What This Investigation Covers

We evaluate two models on 50 binary test cases, and the bar chart says the wrong model wins. This investigation builds from that synthetic example to a full statistical workflow: computing confidence intervals on the pairwise difference, tightening estimates with multiple runs, and validating the approach on a real sentiment analysis eval.

What you’ll learn

Why the apparent winner can be wrong: An example where the model with the higher true rate loses in the sample, building intuition for why raw means at N=50 routinely mislead.

How to compute a CI on the pairwise difference: Using estats.compare_models() for paired binary data, and reading the output interval to decide whether the gap is real.

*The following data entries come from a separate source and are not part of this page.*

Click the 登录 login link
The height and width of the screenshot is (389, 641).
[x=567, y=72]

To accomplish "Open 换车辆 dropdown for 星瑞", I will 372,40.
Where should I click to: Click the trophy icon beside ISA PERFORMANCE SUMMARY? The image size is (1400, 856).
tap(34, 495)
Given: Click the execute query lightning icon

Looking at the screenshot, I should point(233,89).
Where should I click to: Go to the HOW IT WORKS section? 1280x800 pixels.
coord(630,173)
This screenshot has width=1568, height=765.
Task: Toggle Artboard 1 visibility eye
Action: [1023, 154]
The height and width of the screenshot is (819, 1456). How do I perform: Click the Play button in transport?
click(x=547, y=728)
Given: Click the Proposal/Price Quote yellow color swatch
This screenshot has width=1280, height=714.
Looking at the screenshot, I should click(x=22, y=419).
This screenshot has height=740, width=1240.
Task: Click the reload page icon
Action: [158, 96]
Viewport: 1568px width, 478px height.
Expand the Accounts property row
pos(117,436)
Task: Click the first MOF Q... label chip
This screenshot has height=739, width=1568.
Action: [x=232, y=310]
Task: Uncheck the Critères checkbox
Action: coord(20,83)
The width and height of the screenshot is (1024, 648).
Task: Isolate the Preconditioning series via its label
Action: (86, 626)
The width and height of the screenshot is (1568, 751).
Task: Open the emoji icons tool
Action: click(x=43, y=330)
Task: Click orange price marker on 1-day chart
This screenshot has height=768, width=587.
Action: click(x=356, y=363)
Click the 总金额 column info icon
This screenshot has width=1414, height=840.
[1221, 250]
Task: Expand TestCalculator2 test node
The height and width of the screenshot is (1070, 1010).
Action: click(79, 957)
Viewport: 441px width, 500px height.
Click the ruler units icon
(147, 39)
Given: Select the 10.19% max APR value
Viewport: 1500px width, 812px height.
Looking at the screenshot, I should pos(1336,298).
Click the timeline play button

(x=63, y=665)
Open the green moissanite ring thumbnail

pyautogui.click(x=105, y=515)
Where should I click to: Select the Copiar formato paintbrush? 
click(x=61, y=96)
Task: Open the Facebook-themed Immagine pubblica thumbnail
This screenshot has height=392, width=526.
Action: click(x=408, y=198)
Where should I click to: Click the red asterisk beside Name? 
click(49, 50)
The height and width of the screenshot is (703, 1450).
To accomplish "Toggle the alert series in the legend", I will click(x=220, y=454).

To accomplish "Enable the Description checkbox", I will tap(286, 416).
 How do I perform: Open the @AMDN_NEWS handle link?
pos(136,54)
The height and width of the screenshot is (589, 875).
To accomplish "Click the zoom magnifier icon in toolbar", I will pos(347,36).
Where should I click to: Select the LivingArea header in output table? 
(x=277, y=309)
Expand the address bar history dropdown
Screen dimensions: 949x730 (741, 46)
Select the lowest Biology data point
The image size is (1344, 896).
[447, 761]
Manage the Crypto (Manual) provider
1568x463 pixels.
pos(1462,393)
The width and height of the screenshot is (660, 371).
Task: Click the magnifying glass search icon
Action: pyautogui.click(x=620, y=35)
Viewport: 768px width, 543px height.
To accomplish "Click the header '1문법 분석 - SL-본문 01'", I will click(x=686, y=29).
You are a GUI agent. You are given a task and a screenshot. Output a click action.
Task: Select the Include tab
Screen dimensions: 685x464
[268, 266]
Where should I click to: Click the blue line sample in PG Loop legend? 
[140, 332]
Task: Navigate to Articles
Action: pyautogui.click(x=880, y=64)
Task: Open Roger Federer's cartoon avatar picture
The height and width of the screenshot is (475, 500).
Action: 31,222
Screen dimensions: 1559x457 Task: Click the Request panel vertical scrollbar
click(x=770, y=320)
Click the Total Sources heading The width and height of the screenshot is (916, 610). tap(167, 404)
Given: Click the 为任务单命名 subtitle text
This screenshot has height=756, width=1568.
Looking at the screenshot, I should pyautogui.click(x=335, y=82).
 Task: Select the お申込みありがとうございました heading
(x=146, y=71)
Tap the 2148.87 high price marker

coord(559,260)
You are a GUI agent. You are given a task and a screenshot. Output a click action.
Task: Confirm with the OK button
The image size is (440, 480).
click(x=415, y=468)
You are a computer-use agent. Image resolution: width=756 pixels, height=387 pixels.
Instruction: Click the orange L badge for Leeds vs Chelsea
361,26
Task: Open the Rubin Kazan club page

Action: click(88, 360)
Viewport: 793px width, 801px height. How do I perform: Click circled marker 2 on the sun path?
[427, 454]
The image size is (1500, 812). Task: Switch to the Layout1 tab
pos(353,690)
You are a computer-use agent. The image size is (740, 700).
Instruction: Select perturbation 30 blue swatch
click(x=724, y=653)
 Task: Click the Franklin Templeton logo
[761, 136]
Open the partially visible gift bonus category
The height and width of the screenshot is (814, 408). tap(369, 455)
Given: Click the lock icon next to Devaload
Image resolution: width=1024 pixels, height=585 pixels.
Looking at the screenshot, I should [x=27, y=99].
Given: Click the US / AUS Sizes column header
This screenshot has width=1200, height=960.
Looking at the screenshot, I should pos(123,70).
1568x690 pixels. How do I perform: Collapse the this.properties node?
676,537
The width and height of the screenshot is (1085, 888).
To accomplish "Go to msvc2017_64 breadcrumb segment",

Why multiple runs improve your estimates: Adding 10 runs per input activates the nested bootstrap, which accounts for both input-level and run-level variance and produces more honest uncertainty bounds.

How to work with a real eval CSV: Pivoting a tidy multi-run CSV from a sentiment analysis eval into the format compare_models expects: a complete data-loading walkthrough.

Looking for quick usage examples? Check out the Example Usage page.

Suppose we evaluate two models on the same prompt template with 50 inputs: a paired design where both models see every item and receive a binary score: 1 if the response passes, 0 if it fails.

Why paired? Pairing is essential: comparing two models on different inputs conflates model quality with input difficulty. Always run both models on the same test set.

We'll use synthetic data here, but everything carries over to real eval results.

In [1]:

import numpy as np

rng = np.random.default_rng(42)
N = 50

# Synthetic binary scores: true pass rates are 70% (A) and 65% (B)
scores_a = rng.binomial(1, 0.70, N).astype(float)
scores_b = rng.binomial(1, 0.65, N).astype(float)

mean_a = scores_a.mean()
mean_b = scores_b.mean()
obs_diff = mean_a - mean_b

print(f"Model A:  {mean_a:.1%}  ({int(scores_a.sum())}/{N} passed)")
print(f"Model B:  {mean_b:.1%}  ({int(scores_b.sum())}/{N} passed)")
print(f"Gap:     {obs_diff:+.1%}")

Model A:  64.0%  (32/50 passed)
Model B:  72.0%  (36/50 passed)
Gap:     -8.0%

Notice anything wrong?

We rigged Model B to be worse — yet it came out ahead (72% vs 64%).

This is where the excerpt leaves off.